• Problem requirements: Update the lines below by replacing "Viewport" with "Screen size" and leaving everything else unchanged. Omit the pictures from your answer.

• Records supplied:
--- Start ---

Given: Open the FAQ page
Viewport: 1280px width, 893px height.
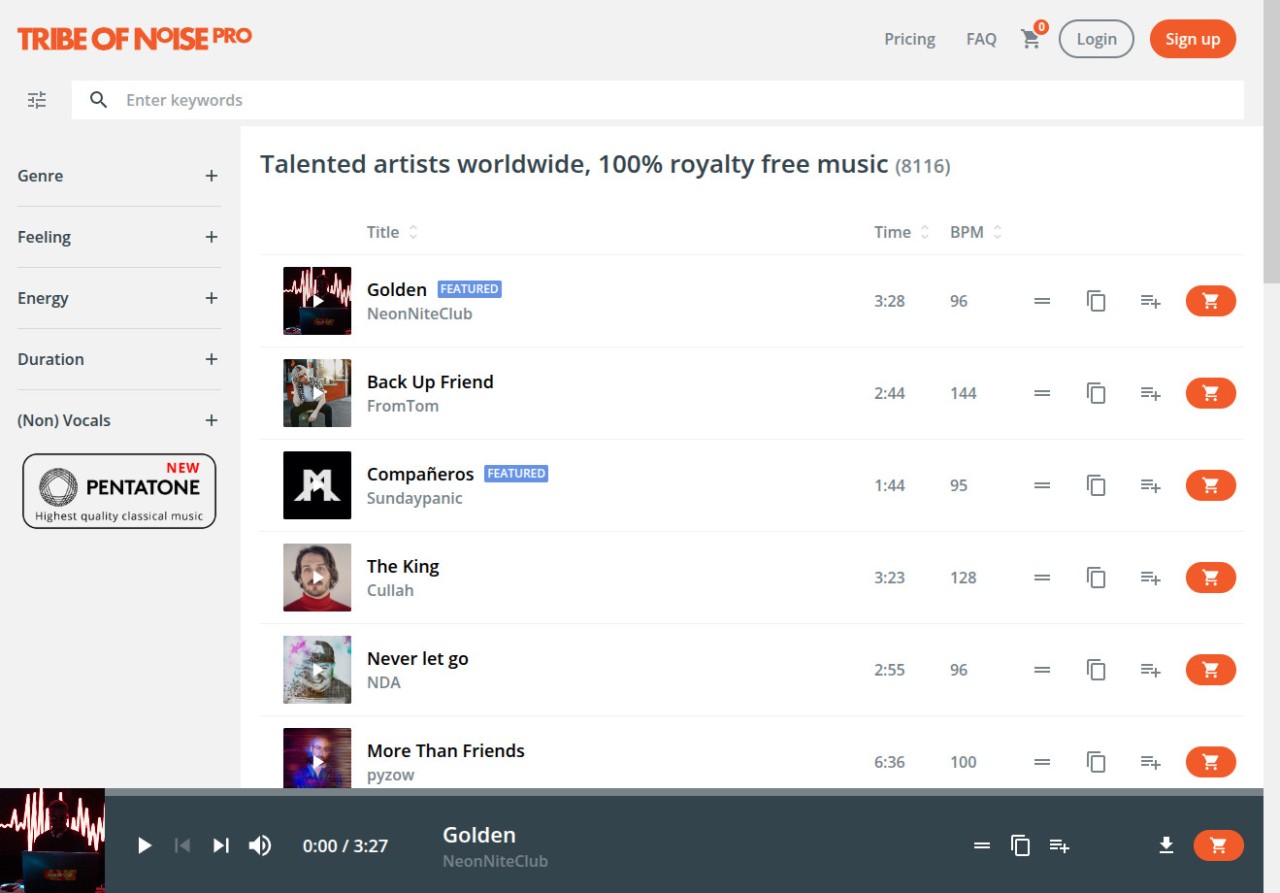Looking at the screenshot, I should tap(981, 39).
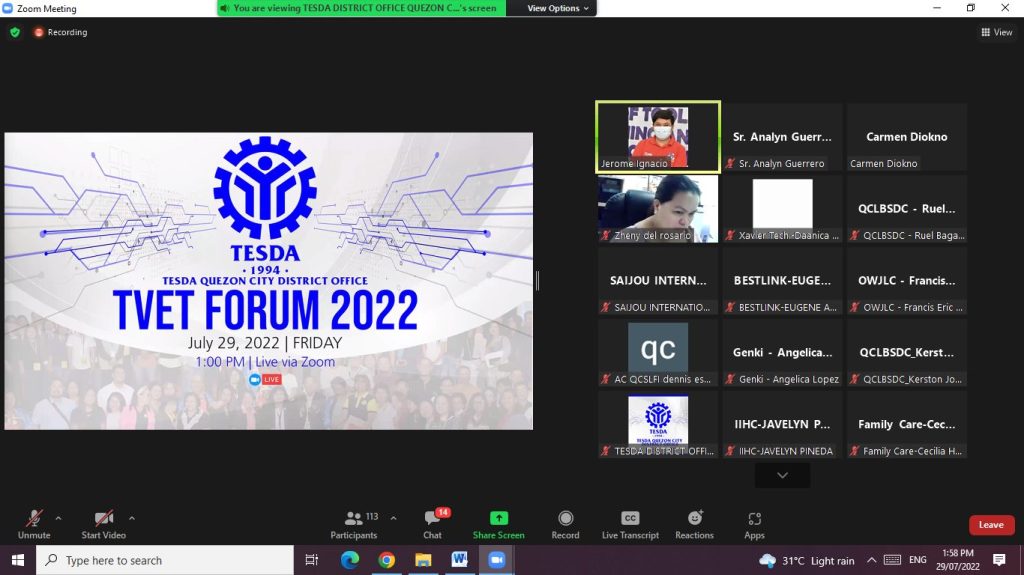
Task: Open the View Options dropdown
Action: (559, 8)
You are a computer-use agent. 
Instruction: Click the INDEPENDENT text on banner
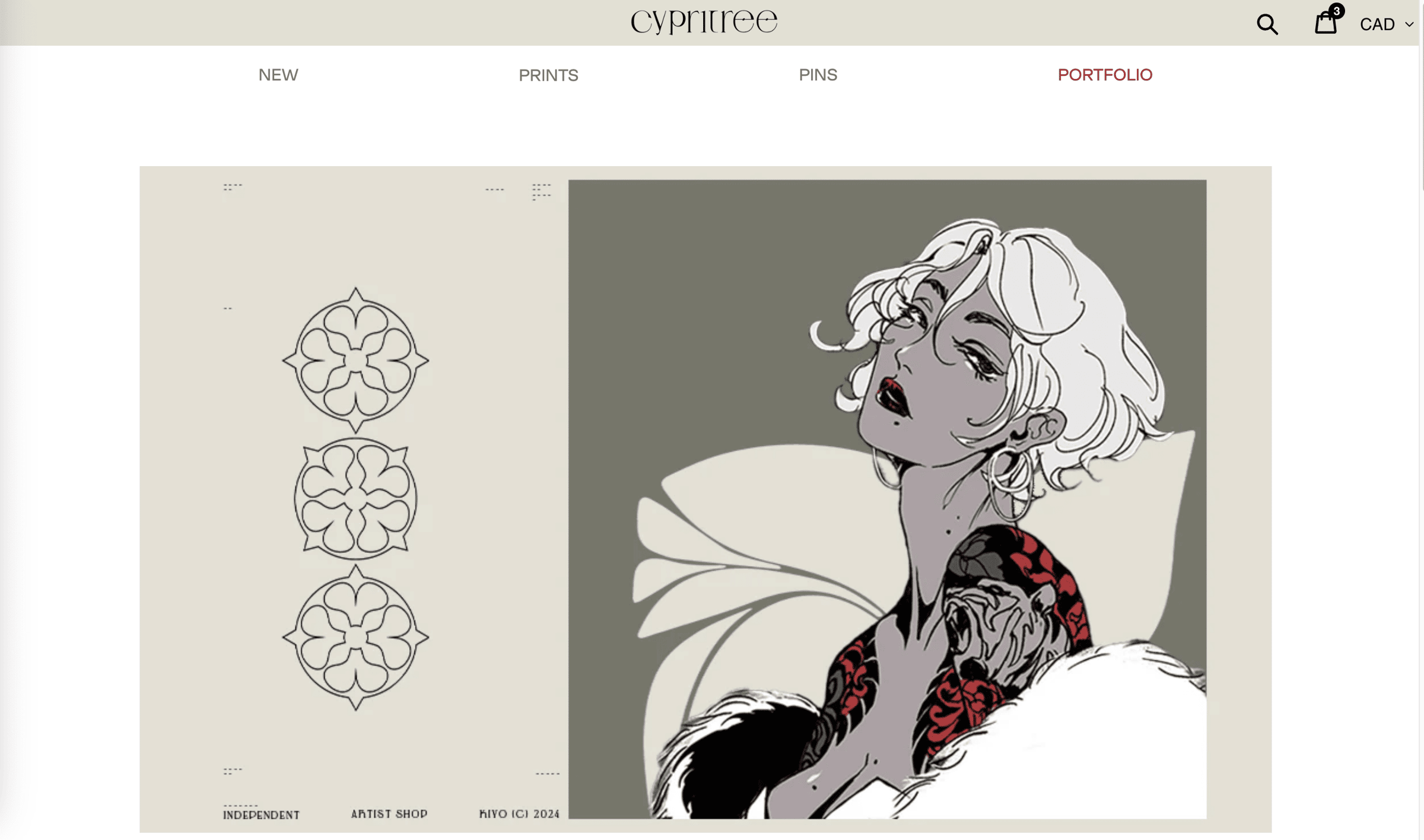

--- End ---

• Exercise solution:
Given: Open the FAQ page
Screen size: 1280px width, 893px height.
Looking at the screenshot, I should tap(981, 39).
Task: Open the View Options dropdown
Action: (559, 8)
You are a computer-use agent. 
Instruction: Click the INDEPENDENT text on banner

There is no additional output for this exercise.